Time-to-First-Token Matters for Real-Time Use Cases
Many of the most exciting applications of large language models (LLMs), such as interactive speech bots, coding co-pilots, and search, need to begin responding to user queries quickly to deliver positive user experiences. The time it takes for an LLM to ingest a user prompt (and context, which can be sizable) and begin outputting a response is called time to first token (TTFT).
NVIDIA GH200 NVL32 Supercharges TTFT for Long Context Inference
To generate the first new token in response to an inference request, the input tokens must be processed by the LLM. This phase of inference, known as prefill, often has a large number of tokens and thus benefits from increased aggregate compute performance. It can be accelerated by splitting the calculations across multiple GPUs using parallelism techniques, such as tensor parallelism.
Llama 3.1 70B
A single GH200 NVL32 system achieves a TTFT of just 472 milliseconds when running Llama 3.1 70B, using an input sequence length of 32,768. In practical terms, this means that Llama 3.1 70B can begin outputting a summary of a 90-page document or coding suggestions on thousands of lines of code, in less than half a second.
Llama 3.1 405B
Llama 3.1 405B requires substantially more compute to generate the first token of a response, as the model incorporates nearly 6X the parameter count of Llama 3.1 70B. A GH200 NVL32 system can achieve a TTFT of about 1.6 seconds using a 32,768 token input. And, using a small codebase-sized 122,880 token input, GH200 NVL32 can begin responding in just 7.5 seconds.
Inference Continues to be a Hotbed of Invention
The pace of inference innovation across serving techniques, runtime optimizations, kernels, and more has been extraordinary. Advancements like in-flight batching, speculative decoding, FlashAttention, key-value caching, and more have been developed by both industry and academia. Collectively, these innovations are enabling more capable models and systems to be deployed efficiently and more cost-effectively in production, making powerful AI capabilities more accessible to the entire NVIDIA ecosystem.
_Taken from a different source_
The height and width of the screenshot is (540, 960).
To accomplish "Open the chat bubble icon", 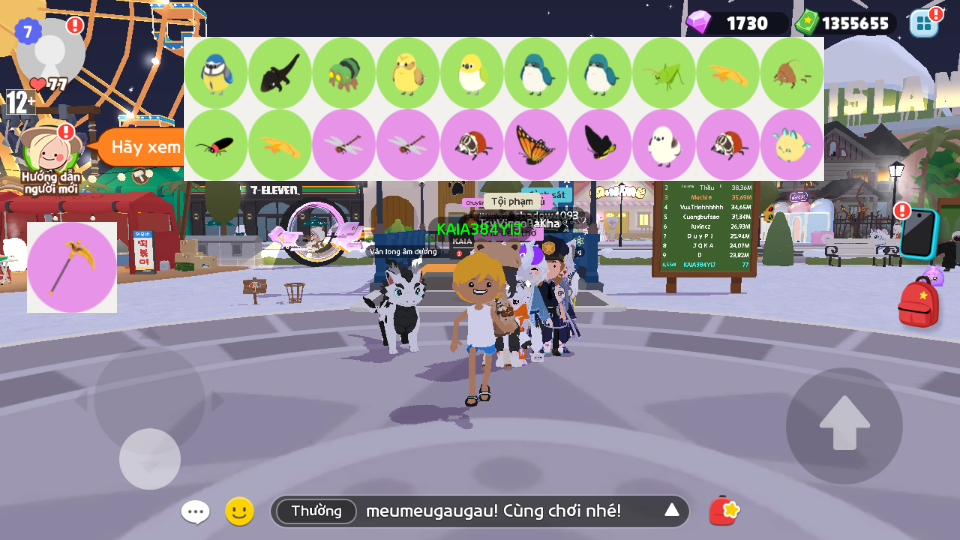I will (x=195, y=512).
Next Up: Accelerating Agentic Workflows
Agentic workflows perform tree search, self-reflection, and iterative inferences to reason and produce answers to complex queries. This means that the number of inferences per prompt will grow by orders of magnitude. With each successive inference, we would need to process the aggregate response in the next agent as a new context — thus fast TTFT becomes even more important as workflows scale.
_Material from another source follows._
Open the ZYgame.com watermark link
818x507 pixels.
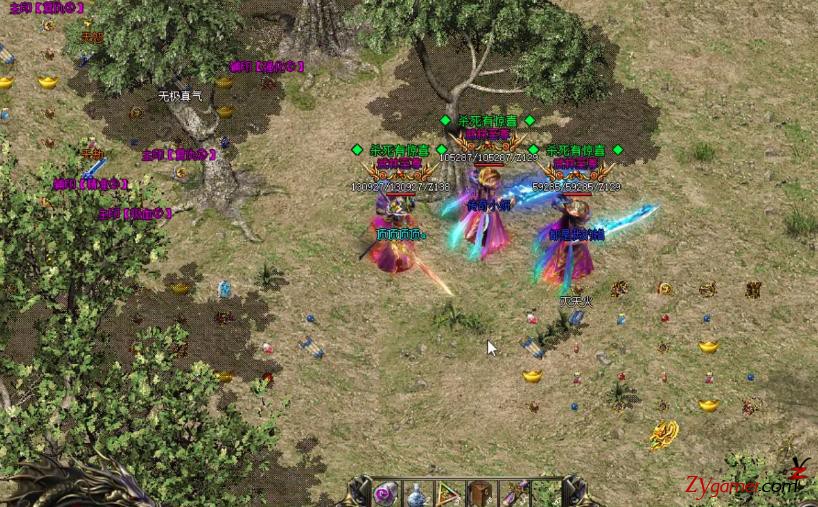[x=741, y=486]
NVIDIA Blackwell GB200 NVL72 Powers a New Era of Computing
Looking ahead, as model sizes continue to grow rapidly, and as models support even longer context lengths, and agentic workflows become more popular, the amount of delivered compute performance required for fast inference continues to rise.
Conclusion
In this article, we have shown how NVIDIA GH200 NVL32 can achieve the fastest published TTFT for the Llama 3.1 models, even at very long contexts. We have also introduced the NVIDIA Blackwell GB200 NVL72, which delivers the next giant leap for generative AI and accelerated computing.
FAQs
Q: What is Time-to-First-Token (TTFT)?
A: TTFT is the time it takes for an LLM to ingest a user prompt (and context) and begin outputting a response.
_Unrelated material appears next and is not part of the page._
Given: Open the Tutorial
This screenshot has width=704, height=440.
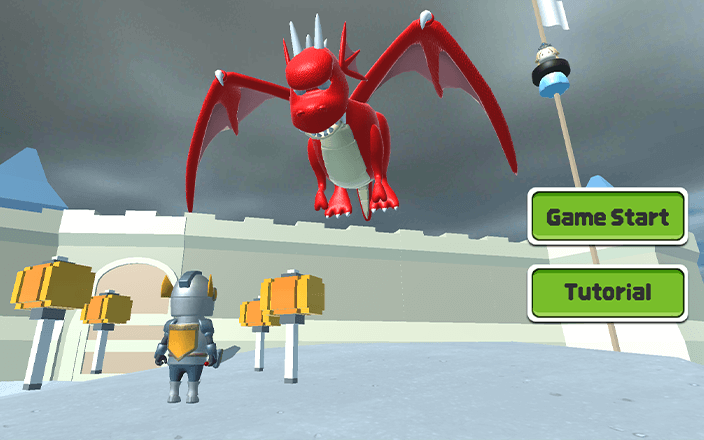Looking at the screenshot, I should (608, 293).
Q: What is the significance of fast TTFT in real-time use cases?
A: Fast TTFT is crucial for real-time use cases, as it enables a seamless and interactive user experience.
Q: What is the NVIDIA GH200 NVL32 system?
A: The NVIDIA GH200 NVL32 system is a rack-scale solution that connects 32 NVIDIA GH200 Grace Hopper Superchips using the NVLink Switch system, providing outstanding TTFT for long-context inference.
Q: What is the NVIDIA Blackwell GB200 NVL72?
A: The NVIDIA Blackwell GB200 NVL72 is a next-generation compute tray that delivers up to 20 PFLOPS of FP4 AI compute and 1,800 GB/s of GPU-to-GPU bandwidth.